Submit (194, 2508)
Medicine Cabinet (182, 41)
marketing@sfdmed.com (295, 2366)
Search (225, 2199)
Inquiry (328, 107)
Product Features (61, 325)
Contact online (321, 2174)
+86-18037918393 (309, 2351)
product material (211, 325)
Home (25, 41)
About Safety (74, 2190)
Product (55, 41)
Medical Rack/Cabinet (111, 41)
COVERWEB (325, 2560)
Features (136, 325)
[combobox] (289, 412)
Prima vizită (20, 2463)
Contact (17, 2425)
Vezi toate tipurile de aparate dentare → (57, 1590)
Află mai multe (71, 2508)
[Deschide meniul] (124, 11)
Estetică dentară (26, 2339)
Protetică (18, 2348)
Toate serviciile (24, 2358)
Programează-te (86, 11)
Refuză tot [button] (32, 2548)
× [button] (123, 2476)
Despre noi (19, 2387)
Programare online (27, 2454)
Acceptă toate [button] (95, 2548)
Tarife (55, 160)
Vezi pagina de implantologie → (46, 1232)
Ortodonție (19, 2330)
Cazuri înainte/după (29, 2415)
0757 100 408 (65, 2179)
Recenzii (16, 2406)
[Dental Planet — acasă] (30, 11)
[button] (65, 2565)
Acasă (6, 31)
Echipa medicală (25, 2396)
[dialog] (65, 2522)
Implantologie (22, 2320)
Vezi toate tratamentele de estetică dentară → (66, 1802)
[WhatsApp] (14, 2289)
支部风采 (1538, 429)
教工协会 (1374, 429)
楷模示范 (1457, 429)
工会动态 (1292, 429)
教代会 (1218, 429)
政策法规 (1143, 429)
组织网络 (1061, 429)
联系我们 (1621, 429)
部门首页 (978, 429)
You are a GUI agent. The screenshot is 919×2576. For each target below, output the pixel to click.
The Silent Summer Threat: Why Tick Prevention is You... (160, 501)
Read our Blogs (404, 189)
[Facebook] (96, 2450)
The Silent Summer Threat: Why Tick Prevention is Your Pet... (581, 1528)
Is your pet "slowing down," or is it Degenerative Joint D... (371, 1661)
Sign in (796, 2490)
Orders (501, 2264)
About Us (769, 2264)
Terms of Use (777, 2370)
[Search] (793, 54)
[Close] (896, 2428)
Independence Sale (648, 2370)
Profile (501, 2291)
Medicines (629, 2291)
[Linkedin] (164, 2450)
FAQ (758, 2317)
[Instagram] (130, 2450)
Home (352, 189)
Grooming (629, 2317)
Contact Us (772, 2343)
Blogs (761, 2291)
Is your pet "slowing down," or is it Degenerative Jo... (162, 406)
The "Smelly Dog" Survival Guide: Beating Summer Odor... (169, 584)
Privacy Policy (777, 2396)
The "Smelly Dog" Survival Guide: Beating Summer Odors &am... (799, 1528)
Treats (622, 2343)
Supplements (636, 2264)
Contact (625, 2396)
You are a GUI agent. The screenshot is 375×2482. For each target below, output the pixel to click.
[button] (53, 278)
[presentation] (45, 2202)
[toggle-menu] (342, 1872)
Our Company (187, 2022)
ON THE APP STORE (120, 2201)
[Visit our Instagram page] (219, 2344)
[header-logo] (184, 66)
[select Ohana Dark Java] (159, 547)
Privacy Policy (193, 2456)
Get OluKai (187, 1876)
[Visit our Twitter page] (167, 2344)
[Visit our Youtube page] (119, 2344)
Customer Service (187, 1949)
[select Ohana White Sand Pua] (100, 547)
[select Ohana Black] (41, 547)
========================
**ASSIGNMENT**
Check each line above for the word "Prevention" and copy the ones that have it.

**EXERCISE ANSWER**
The Silent Summer Threat: Why Tick Prevention is You... (160, 501)
The Silent Summer Threat: Why Tick Prevention is Your Pet... (581, 1528)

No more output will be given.